Exercise description
Give the stretch of items from the line containing "Click the Spartak Moscow logo" through the end of the items as a numbered list, leaving out blank lines.

Record list
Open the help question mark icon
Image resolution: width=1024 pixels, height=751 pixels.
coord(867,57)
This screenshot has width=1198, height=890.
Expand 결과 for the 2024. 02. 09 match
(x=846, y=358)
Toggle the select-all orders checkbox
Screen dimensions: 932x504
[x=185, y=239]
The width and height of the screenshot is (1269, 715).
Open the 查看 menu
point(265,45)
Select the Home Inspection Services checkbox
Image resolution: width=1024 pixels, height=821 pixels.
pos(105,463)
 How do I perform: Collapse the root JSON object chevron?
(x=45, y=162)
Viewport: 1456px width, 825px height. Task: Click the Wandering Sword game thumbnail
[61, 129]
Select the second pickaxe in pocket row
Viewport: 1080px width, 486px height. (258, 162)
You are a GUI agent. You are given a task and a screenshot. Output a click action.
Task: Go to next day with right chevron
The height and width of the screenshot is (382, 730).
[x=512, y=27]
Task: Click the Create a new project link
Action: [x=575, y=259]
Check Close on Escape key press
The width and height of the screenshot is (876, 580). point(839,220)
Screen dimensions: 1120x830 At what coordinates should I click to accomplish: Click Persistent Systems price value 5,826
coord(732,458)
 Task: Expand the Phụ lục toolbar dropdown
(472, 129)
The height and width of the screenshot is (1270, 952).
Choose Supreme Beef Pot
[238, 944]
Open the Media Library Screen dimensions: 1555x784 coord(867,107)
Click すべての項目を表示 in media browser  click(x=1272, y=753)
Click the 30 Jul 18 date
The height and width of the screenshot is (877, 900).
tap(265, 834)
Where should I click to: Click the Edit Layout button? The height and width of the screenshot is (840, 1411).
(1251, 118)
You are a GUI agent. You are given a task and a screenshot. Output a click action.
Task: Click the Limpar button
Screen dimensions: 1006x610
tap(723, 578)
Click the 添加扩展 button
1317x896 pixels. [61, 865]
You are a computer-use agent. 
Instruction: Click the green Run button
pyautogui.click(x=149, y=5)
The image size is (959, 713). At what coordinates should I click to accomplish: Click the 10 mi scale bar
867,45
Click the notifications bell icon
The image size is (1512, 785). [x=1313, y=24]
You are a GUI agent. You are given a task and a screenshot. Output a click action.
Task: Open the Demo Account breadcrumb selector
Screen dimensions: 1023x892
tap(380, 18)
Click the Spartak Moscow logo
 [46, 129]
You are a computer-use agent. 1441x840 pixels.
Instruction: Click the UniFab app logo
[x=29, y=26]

Problem solution
1. Click the Spartak Moscow logo
2.  [46, 129]
3. You are a computer-use agent. 1441x840 pixels.
4. Instruction: Click the UniFab app logo
5. [x=29, y=26]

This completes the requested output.